The findings suggest the human brain shows far greater potential for recovery and regeneration then ever suspected. It may also help doctors predict their patients’ chances of improvement. But the studies also highlight gross inadequacies in the system for diagnosing and caring for patients in vegetative or minimally conscious states.

In 1984, 19-year-old Terry Wallis was thrown from his pick-up truck during an accident near his home in Massachusetts, US. He was found 24 hours later in a coma with massive brain injuries.

Within a few weeks he had stabilised in a minimally conscious state, which his doctors thought would last indefinitely. It did indeed persist for 19 years. Then, in 2003, he started to speak.

Over a three day period, Wallis regained the ability to move and communicate, and started getting to know his now 20 year old daughter – a difficult process considering he believed himself to be 19, and that Ronald Reagan was still president.

[scientific details omitted]

Krish Sathian, a neurologist and specialist in brain rehabilitation at Emory University School of Medicine in Atlanta, US, describes it as an amazing finding. “The bounds on the possible extent of neural plasticity just keep on shifting,” he says. “Classical teaching would not have predicted any of these changes.”

Knowing the mechanism will be important for identifying whether a particular unconscious patient could improve, says Schiff, potentially allowing doctors to target their rehabilitation efforts.

Family appeals

But improvements in the care of patients could be made without putting every patient into a brain scanner, says Schiff. There is currently no system for even a bedside re-examination from 8 weeks after an initial diagnosis, despite the fact that “their whole prognosis might change”, he says.

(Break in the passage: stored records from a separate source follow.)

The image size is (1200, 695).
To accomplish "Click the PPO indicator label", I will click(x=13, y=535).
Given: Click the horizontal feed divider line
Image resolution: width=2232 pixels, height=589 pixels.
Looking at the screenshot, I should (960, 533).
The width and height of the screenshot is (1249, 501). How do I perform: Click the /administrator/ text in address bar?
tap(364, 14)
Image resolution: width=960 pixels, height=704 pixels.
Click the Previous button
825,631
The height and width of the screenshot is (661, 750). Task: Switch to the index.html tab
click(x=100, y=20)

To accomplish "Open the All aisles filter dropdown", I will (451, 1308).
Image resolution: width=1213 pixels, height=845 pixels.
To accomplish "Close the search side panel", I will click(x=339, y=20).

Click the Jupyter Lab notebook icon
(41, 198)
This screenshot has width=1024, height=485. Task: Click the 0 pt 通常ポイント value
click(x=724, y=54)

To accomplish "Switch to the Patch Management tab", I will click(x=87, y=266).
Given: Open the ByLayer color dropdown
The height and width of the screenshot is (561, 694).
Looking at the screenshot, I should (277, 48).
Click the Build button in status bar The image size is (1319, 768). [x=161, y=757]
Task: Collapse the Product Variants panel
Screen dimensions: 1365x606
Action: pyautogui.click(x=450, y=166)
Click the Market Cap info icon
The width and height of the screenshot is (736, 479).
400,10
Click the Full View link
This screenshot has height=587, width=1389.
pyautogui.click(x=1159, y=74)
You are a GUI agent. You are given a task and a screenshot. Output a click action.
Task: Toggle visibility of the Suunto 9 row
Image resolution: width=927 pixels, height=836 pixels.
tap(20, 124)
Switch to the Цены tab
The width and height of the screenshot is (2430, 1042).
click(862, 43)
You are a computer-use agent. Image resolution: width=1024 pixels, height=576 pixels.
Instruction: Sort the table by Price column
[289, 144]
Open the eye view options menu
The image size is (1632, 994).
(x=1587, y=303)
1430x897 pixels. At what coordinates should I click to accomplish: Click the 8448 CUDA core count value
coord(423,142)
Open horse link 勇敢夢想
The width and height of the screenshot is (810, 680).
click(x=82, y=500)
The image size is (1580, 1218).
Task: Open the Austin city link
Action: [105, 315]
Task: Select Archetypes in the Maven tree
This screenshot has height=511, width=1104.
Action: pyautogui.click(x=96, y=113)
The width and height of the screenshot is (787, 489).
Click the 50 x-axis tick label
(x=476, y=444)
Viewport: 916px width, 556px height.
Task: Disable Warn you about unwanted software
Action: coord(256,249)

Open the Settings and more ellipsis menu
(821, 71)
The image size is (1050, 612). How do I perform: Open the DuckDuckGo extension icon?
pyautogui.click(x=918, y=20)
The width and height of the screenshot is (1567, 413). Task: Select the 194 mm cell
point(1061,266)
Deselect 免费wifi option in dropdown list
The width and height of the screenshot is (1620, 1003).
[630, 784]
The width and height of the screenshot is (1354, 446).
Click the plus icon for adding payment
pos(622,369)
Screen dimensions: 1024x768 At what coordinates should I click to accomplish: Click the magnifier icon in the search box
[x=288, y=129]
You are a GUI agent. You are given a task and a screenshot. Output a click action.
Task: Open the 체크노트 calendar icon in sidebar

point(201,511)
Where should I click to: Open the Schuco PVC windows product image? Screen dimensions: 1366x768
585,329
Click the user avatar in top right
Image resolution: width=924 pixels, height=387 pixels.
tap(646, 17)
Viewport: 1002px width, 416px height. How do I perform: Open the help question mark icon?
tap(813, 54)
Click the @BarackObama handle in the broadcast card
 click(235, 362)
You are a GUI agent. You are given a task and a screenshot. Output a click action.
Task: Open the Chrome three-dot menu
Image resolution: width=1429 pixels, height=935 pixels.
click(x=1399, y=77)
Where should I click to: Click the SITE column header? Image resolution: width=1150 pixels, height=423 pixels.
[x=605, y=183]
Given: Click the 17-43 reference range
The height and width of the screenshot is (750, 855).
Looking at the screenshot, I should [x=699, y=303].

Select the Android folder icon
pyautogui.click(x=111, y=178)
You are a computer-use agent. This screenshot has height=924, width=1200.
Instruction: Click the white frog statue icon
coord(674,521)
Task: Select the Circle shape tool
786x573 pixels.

Wallis was frequently classified as being in a permanent vegetative state. Though his family fought for a re-evaluation after seeing many promising signs that he was trying to communicate, their requests were turned down.

“A careful bedside examination at 6 months [after the accident] would have unequivocally said he was not in a vegetative state,” says Schiff. There is a much greater chance of a late recovery from a minimally conscious state, he adds, although such recoveries are still rare. “The Wallis case will force the issue,” he believes.

Amazing stuff that hopefully, over time, will lead to new procedures and new treatments.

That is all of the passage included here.